### [Given text]
When prices are abnormally high, termed as inflation, it is indeed desirable to have a fall in prices. Such a fall in the price level is good for the community, as it will not lead to a fall in the level of production or employment. The process designed to reverse the inflationary trend in prices, without creating unemployment, is generally known as disinflation. But if prices fall from the level of full employment, then income and employment will be adversely affected and this situation is termed as deflation.
Effects of Deflation
The following are the adverse effects of deflation:
- On production: Deflation has an adverse effect on the level of production, business activity and employment. During deflation, prices fall due contracting demand for goods and services. Fall in price results in losses and sometimes forcing many firms to go into liquidation. In the face of declining demand for goods, firms are forced to close down either completely or leave part of their plants idle. Thus, production of income is curtailed and unemployment is increased. This is a serious defect of deflation, as compared to inflation in which normally there may not be an adverse effect on production and employment.
- On distribution: Deflation adversely affects distribution of income too. In the first place, producers, merchants and speculators lose badly during this period because price of their goods fall at a far greater rate than their costs, most of which tend to be fixed or sticky. Besides, most of these people are debtors who use borrowed funds in their businesses. They have to repay their debts in money, which has now more value because of deflation. For some debtors, who do not have adequate means to repay their loans had to go into liquidation.
- Deflation implies fall in price level or rise in the value of money: All those who have fixed incomes will be far better off because their money income is fixed. In other words, the fixed income groups will enjoy a rise in their real income. Therefore, it is assumed that salaried persons and wage workers will benefit by deflation. However, this is not completely true since there is increasing unemployment. Therefore, only those who are successful in keeping their jobs will be able to gain from the rise in the value of money. As a matter of fact, during deflation, there is great suffering and mystery all round and millions of families are literally thrown onto the streets to make their living through begging. The only group of people who may really gain is that small minority, known as the renter class who get their income by way of fixed interest and rents.
Methods of Control
Anti-deflation measures are the opposite of those, which are used to combat inflation.
- Monetary policy aimed at controlling deflation consists of using the discount rate, open-market operations and other weapons of control available to the central bank of a country to raise volume of credit of commercial banks. This policy is known as cheap money policy. This is based on an idea that with the increase in the volume of credit, there will be an increase in investment, production and employment. However, monetary policy is basically weak, for it assumes that the volume of credit can be expanded by the central bank. This may not be so, because even when commercial banks are prepared to lend more to businesses to enable them to expand their investment, the latter may not be willing to do so for fear of possible failure of their investments.

### [Material provided]
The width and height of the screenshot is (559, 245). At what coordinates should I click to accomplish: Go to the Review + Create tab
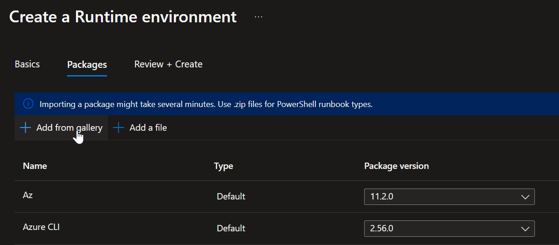pos(168,64)
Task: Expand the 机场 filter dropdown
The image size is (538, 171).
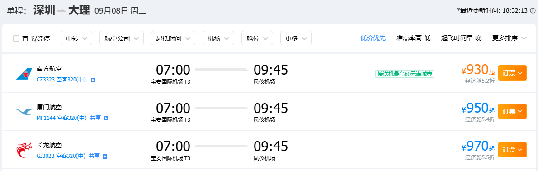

### [Task requirements]
(1) In the text on deflation, what is the name for the process that reverses the inflationary trend in prices without creating unemployment?
(2) In the text on deflation, switch "central bank" to "reserve bank" in the part that opens with the words containing "- Monetary policy" and closes with "of their investments.".

### [Answers in order]
(1) Disinflation.

(2)
- Monetary policy aimed at controlling deflation consists of using the discount rate, open-market operations and other weapons of control available to the reserve bank of a country to raise volume of credit of commercial banks. This policy is known as cheap money policy. This is based on an idea that with the increase in the volume of credit, there will be an increase in investment, production and employment. However, monetary policy is basically weak, for it assumes that the volume of credit can be expanded by the reserve bank. This may not be so, because even when commercial banks are prepared to lend more to businesses to enable them to expand their investment, the latter may not be willing to do so for fear of possible failure of their investments.